Context, New Text, Black Text, Blue Text

So there's an argument that Ben and I have had once or twice (as opposed to the regular arguments that we have ad nauseam) in which he casually observed that he thought that writing a novel must be the most challenging creative endeavor -- because, as he put it, he'd want to audience-test it in minute chunks. I was immediately resistant to this argument, though it's taken me a while to put my finger on why.

It's a stand-up comic's argument, and I want to qualify that it's one I have a lot of respect for. I'm a huge believer in the necessity of workshopping material in front of an audience. In fact, that was the explicit function of the first Fringe show I ever produced -- Lokasenna was a collection of songs and comedy routines excerpted from a longer script, for the purpose of writing, rewriting, and finding the comic rhythms of the various jokes.

Not that the Fringe was the only place that those scenes ever saw the light of day -- we spent the year leading up to the production working those gags on every stage we could find. In the years that followed, we'd frequently revive them for gig after gig -- in time, man, our shit got *polished*.

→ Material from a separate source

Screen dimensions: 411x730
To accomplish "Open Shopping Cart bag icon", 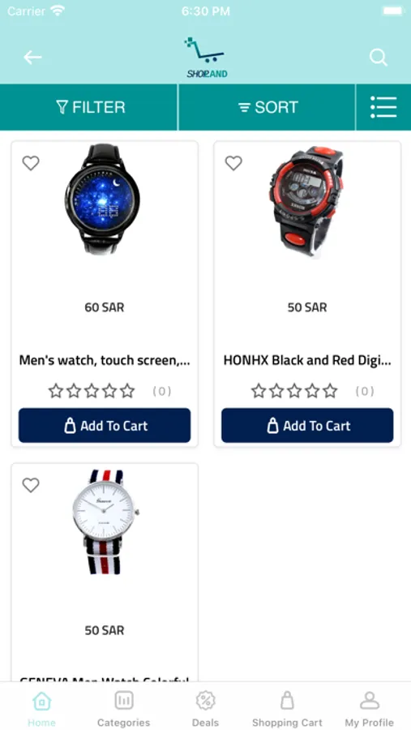I will point(287,700).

I don't regret the time that we spent developing our material -- it produced some lovely bits of writing that I cheerfully stand behind to this day -- but -- well, I'd say it's the benefit of hindsight, but the truth is that any fairly practiced writer could probably have told me what the end result would be: some very funny dialogue embedded in a lumbering, awkwardly paced chimera of a script.

This is why I think the comedian's methods are often ill-applied to long-form work (although the caveat must immediately be made that there are skilled comics, and I'm including Ben on this list, who are proficient at both, putting together long shows by building elaborate structures around their one-liners) -- there's different tools for different goals, and while building a play or a novel may rely on *many* of the same tools, their goals are fundamentally different. Most of my favorite novels would be tedious or incoherent if read in five-minute chunks, while there are plenty of books with clever prose on every page that fall apart as narrative.

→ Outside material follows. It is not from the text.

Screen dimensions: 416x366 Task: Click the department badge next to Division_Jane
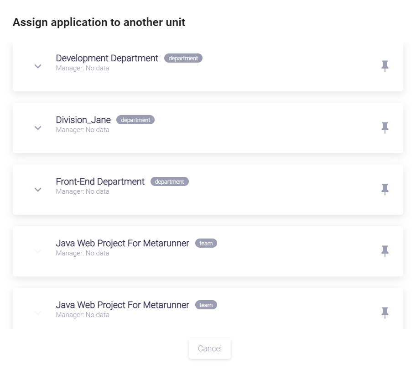click(x=135, y=120)
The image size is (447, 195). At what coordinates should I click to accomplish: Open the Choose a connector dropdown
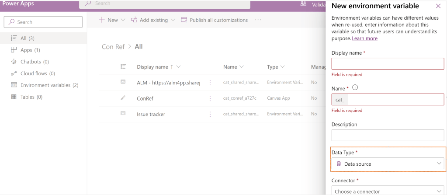coord(388,191)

(I'd put some of Terry Pratchett's earliest novels in the latter category, though that may put the lie to my argument, as they're very popular. Feh, I say. Give me his later stuff, where the action and characters actually hang together *and make the jokes much funnier*.)

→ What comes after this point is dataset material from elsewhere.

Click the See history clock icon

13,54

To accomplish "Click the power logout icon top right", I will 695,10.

(I sheepishly might also consider placing Penner vs. the Hydra in a similar category, as well, as it seemed to function effectively as a joke machine -- audiences were laughing consistently throughout -- but, I suspect, left them somewhat cold after the fact, possibly symptomatic of placing such a morally troubling character at the play's center.)

This has been, I think, one of the central struggles of my career, learning to write for the short attention span of Festival crowds while maintaining my deeper love for long-form narrative. Tennyson is my favorite poet, not only because of his dazzling versatility, but because of how incredibly *deep* his use of recurring words and phrases and ideas is in his epics. That simply can't be expressed in short bursts. Wagner's genius lies not in his ability to compose themes but in his ability to *layer* them in increasing levels of complexity. That's totally lost when we sample his music like pop songs off a concept album. The Ride of the Valkyries may be loud and exciting, but that's not the point.

(Hi, I'm phil, the world's youngest cranky old man.)

One of the masters of the balancing act, in my opinion, may be Chaplin. Take Modern Times (my favorite movie) -- any one of the individual scenes could be plucked out as a successful comedy short, but assembled they expand on a central idea.

Anyway, that's all a long windup to saying that's why I feel the necessity to hold a full-script reading for Lokasenna (now more marketably titled Norseplay) -- measuring how well the individual pieces work requires, y'know, context and stuff. (Along those lines, this is well-worth reading as well, methinks.)